══ RECORD SET ══

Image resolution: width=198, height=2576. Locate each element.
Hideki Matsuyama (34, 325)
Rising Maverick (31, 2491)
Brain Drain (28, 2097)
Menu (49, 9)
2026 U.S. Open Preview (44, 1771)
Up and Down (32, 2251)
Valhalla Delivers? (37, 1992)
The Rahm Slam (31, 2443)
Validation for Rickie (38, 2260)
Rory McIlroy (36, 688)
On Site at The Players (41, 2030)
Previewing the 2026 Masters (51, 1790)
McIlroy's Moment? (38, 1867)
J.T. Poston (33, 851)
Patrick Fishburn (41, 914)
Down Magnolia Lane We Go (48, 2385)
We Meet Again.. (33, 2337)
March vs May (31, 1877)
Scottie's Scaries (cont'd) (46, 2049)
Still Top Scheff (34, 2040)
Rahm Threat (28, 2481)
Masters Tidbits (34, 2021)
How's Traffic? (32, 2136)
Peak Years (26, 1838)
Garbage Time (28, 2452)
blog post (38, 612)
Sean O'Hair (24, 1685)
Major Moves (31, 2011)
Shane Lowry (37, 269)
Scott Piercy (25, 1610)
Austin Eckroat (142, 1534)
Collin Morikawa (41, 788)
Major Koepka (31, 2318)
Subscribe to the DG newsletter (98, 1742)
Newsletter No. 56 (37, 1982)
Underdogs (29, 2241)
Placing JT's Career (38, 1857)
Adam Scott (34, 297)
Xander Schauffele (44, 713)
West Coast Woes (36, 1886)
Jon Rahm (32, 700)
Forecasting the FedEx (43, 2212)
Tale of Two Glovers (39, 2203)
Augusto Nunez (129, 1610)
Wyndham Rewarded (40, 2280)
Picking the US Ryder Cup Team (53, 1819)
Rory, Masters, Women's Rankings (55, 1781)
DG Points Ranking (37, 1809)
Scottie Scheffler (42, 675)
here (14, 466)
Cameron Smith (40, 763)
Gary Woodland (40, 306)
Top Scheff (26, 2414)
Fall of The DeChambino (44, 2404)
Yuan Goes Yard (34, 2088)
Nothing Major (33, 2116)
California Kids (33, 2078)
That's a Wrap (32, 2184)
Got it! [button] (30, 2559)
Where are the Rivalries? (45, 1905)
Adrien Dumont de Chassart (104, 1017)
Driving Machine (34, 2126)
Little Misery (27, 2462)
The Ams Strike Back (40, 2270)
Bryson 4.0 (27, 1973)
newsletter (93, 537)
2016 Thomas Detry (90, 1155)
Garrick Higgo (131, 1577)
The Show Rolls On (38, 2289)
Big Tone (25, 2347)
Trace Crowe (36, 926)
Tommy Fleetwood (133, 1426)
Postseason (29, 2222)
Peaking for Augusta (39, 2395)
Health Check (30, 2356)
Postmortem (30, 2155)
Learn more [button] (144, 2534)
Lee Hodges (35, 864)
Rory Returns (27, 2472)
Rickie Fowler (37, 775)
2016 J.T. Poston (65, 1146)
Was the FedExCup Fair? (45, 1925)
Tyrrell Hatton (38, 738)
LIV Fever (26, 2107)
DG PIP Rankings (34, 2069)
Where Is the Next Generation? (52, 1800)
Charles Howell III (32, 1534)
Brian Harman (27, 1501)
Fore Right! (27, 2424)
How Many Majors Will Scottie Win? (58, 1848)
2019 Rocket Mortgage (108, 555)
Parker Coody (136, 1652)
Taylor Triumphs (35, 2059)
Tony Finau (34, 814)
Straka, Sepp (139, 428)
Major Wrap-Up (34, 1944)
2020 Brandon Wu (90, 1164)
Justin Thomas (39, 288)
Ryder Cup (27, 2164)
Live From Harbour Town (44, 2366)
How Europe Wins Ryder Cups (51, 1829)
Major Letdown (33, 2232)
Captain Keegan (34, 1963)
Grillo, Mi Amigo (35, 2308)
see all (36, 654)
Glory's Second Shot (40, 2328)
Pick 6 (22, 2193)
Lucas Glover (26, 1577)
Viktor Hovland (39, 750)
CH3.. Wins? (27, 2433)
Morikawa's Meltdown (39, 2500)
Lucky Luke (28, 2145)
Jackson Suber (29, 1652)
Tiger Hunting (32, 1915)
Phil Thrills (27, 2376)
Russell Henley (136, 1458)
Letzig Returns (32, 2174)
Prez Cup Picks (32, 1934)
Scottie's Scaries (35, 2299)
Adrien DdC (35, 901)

═══

**WHAT YOU SHOULD DO:** In the material above, find the lines that contain "Rickie" and show them.

**ANSWER SPACE:**
Validation for Rickie (38, 2260)
Rickie Fowler (37, 775)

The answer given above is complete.